== Segment start ==
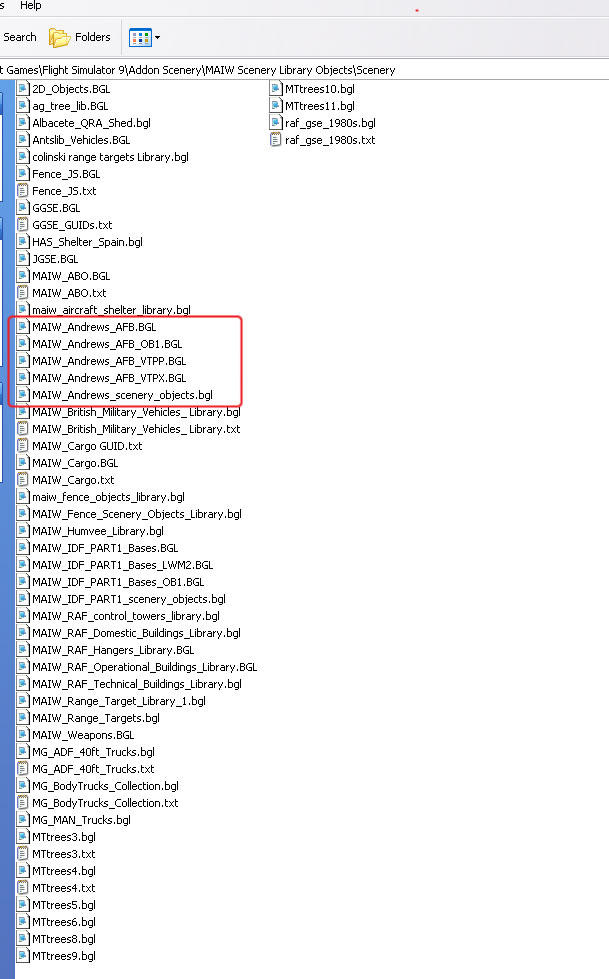Select MAIW_Weapons.BGL in the list
The width and height of the screenshot is (609, 979).
point(82,735)
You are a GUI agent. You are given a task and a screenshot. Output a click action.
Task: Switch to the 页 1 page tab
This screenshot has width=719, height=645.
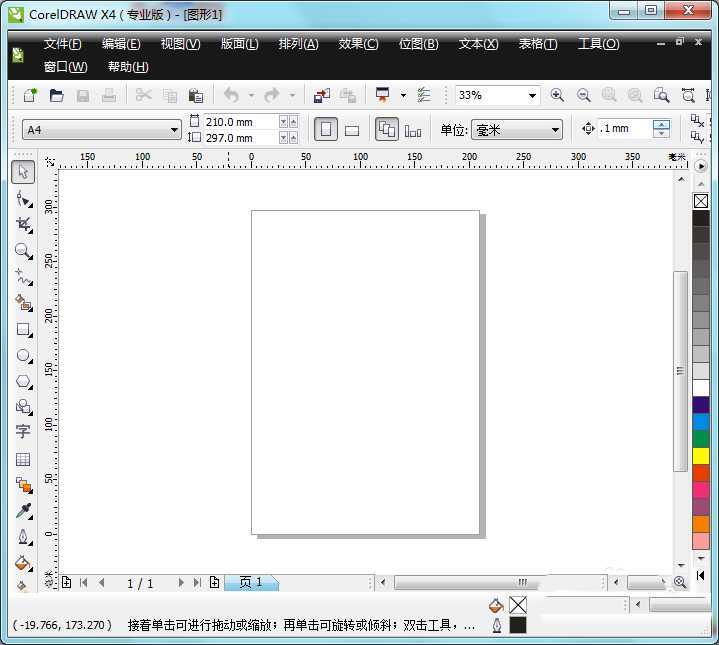click(250, 582)
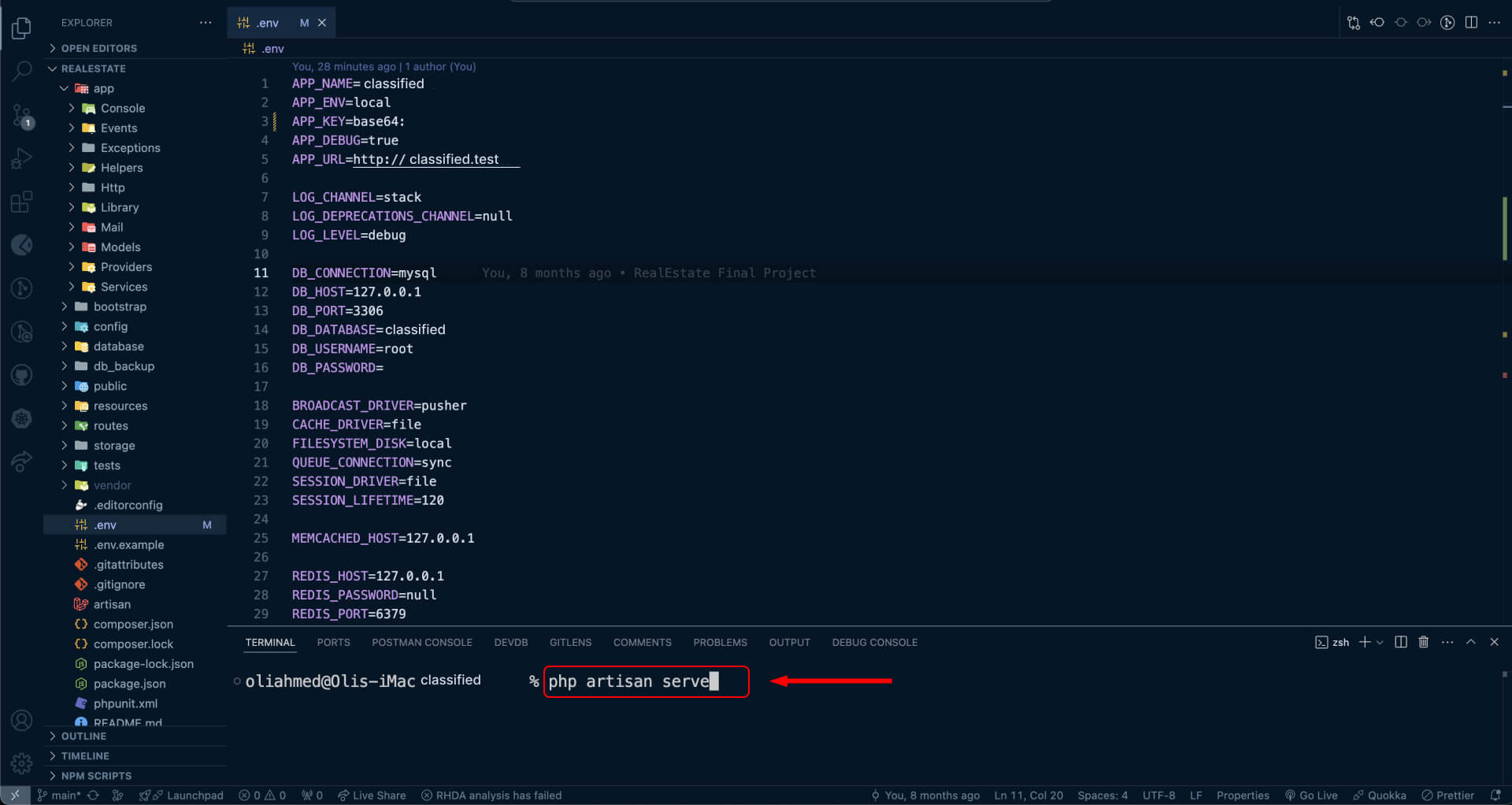1512x805 pixels.
Task: Toggle Prettier formatter in status bar
Action: point(1447,796)
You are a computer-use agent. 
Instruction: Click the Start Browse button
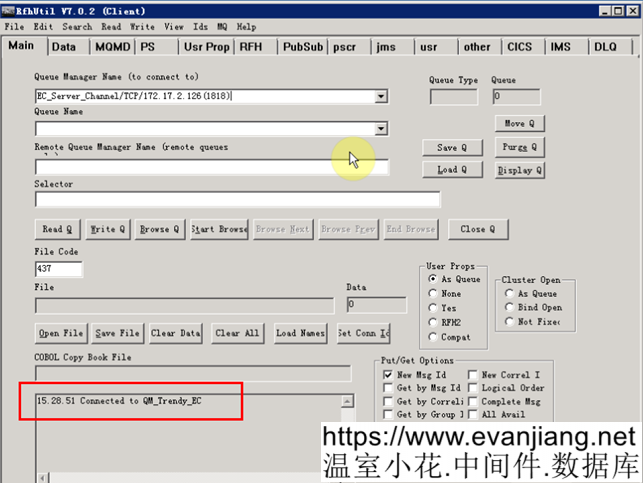219,229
== Segment end ==
WHAT IS NEEDED
Within the entries, how many lines contain the word "agent"? Answer with a number alone.

TASK RESULT
2